## Stated problem 1
Reproduce the passage of the article on Spain's election word for word, starting at "Spain held a" and ending at "took 35 seats.".
## Stated problem 2
Transcribe the records verbatim, starting at the first line of the records and ending at the line containing "Action: (x=1123, y=18)".

Cardinal Antonio Cañizares Llovera of Valencia wrote Saturday that in the wake of an inconclusive general election, a pre-agreement between Spain’s prominent socialist and left-wing populist parties could have grievous cultural repercussions.

Spain held a general election on November 10, the second of the year. Prime minister Pedro Sanchez’s Spanish Socialist Worker’s Party won 120 seats, while 176 is required for a majority in the Congress of Deputies. Behind PSOE, the right-wing People’s Party and Vox won 88 and 52 seats, respectively. Podemos, an anti-capitalist and populist party, took 35 seats.

PSOE and Podemos recently announced a pre-agreement for a coalition government, though they would still be 21 seats short of a majority. “The effective economic repercussions have been immediate, the reactions and commentaries in Europe and Spain, besides being negative, leaves us in great fear,” Cañizares wrote Nov. 30 of the pre-agreement.

## Data to use
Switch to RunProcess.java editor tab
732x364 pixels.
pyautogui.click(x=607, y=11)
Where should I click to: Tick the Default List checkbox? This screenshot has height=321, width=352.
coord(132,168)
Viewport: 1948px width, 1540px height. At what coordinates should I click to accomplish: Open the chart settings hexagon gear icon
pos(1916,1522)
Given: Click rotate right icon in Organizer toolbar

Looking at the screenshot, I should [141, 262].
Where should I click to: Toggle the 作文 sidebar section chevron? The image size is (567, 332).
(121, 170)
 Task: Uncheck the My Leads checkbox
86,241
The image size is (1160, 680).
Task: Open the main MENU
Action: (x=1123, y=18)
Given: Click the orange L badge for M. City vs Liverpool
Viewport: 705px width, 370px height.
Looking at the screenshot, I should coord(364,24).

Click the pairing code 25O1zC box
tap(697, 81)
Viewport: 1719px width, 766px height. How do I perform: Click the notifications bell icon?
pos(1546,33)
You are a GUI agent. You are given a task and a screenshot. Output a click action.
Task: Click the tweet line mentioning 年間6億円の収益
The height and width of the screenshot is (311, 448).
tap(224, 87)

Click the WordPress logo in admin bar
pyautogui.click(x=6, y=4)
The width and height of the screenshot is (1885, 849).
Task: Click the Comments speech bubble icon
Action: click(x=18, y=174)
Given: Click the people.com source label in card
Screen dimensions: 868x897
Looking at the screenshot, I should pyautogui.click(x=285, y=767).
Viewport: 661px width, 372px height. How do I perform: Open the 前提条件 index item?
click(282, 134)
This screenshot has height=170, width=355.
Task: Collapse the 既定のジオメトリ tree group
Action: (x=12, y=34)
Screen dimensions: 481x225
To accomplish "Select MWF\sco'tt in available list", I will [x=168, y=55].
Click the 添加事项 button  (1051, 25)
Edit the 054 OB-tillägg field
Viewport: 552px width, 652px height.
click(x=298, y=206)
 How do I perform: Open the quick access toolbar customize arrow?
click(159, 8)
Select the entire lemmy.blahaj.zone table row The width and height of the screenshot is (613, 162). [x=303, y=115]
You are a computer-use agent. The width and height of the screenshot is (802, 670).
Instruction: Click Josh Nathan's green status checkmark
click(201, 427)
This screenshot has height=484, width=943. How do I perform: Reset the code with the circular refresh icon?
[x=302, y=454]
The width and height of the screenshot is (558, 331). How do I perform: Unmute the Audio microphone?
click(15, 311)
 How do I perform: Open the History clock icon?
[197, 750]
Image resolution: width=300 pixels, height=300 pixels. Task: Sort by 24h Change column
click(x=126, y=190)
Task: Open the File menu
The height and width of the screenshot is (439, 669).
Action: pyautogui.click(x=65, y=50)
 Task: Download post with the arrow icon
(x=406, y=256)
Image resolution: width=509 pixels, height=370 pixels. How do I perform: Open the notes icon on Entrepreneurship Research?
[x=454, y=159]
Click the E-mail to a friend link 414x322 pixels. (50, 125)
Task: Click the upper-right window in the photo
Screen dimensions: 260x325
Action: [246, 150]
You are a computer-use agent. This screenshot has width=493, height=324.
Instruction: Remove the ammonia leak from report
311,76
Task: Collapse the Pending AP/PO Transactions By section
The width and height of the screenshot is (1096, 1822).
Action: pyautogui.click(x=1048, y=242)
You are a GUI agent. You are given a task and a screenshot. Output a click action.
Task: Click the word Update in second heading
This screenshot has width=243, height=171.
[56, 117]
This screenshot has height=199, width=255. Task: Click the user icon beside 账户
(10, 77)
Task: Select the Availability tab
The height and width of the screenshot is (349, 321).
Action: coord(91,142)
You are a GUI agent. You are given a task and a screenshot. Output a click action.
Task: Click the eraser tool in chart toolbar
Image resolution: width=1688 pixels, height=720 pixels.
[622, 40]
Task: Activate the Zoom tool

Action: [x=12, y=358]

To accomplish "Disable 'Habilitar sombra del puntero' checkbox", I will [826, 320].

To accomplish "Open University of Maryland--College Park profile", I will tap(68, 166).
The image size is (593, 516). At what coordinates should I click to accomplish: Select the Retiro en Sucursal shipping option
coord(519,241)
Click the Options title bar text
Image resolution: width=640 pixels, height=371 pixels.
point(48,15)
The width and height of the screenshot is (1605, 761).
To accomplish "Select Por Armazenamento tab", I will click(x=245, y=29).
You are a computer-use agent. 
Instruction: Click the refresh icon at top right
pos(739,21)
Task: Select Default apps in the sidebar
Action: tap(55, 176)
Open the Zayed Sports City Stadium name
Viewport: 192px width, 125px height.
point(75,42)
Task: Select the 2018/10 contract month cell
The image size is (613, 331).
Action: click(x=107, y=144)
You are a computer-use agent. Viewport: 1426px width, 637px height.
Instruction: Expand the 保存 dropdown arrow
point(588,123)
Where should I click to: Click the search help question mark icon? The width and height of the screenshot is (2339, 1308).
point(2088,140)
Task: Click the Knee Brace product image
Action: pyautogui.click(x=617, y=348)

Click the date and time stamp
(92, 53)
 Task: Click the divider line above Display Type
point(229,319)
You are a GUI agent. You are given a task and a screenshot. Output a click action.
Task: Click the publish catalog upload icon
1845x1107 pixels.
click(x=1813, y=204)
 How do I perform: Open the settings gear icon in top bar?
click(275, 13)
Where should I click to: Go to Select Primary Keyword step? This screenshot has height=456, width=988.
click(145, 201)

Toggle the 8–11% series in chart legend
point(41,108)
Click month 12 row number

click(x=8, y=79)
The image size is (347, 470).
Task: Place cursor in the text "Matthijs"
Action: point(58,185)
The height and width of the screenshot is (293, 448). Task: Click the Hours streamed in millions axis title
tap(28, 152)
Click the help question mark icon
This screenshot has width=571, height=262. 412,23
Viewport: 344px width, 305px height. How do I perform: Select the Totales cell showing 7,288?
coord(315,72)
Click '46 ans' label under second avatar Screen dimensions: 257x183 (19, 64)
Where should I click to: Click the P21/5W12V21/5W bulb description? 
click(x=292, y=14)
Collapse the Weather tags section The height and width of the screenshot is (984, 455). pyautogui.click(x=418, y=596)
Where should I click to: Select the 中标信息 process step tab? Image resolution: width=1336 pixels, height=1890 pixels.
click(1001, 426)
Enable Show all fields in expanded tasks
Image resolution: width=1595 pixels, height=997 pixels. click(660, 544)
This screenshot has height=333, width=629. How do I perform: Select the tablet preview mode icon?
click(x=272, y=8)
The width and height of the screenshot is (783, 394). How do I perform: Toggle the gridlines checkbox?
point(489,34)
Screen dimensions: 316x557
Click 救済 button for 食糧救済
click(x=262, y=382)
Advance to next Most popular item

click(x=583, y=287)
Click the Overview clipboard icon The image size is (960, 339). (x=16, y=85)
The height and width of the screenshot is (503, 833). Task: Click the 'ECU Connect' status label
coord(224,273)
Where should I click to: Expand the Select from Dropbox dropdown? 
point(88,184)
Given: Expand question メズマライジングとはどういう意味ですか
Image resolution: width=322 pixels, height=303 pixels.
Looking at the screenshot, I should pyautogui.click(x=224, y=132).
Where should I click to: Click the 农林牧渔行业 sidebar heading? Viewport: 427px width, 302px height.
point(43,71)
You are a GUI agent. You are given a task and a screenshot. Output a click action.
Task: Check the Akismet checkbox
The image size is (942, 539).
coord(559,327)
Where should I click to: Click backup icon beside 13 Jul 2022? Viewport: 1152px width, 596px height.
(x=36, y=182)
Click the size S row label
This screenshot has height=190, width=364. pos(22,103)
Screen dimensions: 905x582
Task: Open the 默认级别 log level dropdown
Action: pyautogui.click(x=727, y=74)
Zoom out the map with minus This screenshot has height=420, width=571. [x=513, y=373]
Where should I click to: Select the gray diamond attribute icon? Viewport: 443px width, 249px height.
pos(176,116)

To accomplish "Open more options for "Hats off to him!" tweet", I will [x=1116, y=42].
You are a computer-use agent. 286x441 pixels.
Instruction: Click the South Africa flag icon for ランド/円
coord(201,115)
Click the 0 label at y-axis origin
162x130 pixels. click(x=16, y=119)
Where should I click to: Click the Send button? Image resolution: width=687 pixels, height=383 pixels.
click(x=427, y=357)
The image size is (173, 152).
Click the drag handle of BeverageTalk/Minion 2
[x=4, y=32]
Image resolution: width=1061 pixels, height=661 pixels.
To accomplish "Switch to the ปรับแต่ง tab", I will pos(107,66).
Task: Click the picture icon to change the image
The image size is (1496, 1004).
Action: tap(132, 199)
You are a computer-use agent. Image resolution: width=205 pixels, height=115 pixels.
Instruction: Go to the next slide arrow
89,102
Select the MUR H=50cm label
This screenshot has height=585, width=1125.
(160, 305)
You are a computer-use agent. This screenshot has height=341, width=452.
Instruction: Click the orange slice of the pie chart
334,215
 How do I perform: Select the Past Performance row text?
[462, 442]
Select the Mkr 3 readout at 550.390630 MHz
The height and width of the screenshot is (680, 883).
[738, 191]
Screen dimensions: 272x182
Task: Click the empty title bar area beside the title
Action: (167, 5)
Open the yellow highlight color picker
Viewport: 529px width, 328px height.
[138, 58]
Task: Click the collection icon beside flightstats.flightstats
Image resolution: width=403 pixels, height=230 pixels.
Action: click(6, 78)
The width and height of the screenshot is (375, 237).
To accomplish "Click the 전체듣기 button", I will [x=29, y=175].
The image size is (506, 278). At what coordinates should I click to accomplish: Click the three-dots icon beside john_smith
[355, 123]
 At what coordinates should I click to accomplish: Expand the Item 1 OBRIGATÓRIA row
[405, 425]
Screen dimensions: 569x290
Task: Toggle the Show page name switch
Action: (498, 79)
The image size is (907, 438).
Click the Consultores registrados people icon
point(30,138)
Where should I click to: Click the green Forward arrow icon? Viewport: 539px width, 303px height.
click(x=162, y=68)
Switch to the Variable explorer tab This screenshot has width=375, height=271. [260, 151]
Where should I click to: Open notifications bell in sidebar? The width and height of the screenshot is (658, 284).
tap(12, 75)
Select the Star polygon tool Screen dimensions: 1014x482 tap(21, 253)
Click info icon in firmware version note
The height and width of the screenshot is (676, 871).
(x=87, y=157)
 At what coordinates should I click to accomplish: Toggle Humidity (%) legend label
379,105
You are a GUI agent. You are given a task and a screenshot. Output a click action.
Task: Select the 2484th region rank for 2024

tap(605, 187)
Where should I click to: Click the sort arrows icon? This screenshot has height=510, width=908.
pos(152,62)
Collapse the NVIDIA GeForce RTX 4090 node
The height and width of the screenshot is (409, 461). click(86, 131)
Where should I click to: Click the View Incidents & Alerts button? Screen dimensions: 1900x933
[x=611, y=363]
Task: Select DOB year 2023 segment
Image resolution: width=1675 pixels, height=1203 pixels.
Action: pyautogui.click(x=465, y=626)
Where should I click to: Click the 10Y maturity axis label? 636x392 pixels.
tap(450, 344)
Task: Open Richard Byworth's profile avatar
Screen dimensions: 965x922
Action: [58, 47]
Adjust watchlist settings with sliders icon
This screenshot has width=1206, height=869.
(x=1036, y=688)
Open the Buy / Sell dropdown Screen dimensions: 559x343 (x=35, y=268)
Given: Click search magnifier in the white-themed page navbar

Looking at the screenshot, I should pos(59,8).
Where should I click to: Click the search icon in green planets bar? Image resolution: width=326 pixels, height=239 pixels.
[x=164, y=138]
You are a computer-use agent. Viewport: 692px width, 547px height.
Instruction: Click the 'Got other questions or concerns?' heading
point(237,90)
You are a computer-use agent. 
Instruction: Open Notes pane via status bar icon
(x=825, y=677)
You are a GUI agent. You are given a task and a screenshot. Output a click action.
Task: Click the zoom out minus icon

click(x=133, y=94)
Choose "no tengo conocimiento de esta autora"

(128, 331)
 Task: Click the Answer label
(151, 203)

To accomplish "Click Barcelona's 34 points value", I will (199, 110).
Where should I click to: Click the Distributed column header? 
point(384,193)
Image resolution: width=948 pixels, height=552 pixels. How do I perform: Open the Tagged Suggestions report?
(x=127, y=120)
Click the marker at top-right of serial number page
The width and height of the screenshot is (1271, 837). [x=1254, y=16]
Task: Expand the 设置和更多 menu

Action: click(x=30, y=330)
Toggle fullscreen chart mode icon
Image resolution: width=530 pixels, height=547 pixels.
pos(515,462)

## Exercise response 1
Spain held a general election on November 10, the second of the year. Prime minister Pedro Sanchez’s Spanish Socialist Worker’s Party won 120 seats, while 176 is required for a majority in the Congress of Deputies. Behind PSOE, the right-wing People’s Party and Vox won 88 and 52 seats, respectively. Podemos, an anti-capitalist and populist party, took 35 seats.

## Exercise response 2
Switch to RunProcess.java editor tab
732x364 pixels.
pyautogui.click(x=607, y=11)
Where should I click to: Tick the Default List checkbox? This screenshot has height=321, width=352.
coord(132,168)
Viewport: 1948px width, 1540px height. At what coordinates should I click to accomplish: Open the chart settings hexagon gear icon
pos(1916,1522)
Given: Click rotate right icon in Organizer toolbar

Looking at the screenshot, I should [141, 262].
Where should I click to: Toggle the 作文 sidebar section chevron? The image size is (567, 332).
(121, 170)
 Task: Uncheck the My Leads checkbox
86,241
The image size is (1160, 680).
Task: Open the main MENU
Action: (x=1123, y=18)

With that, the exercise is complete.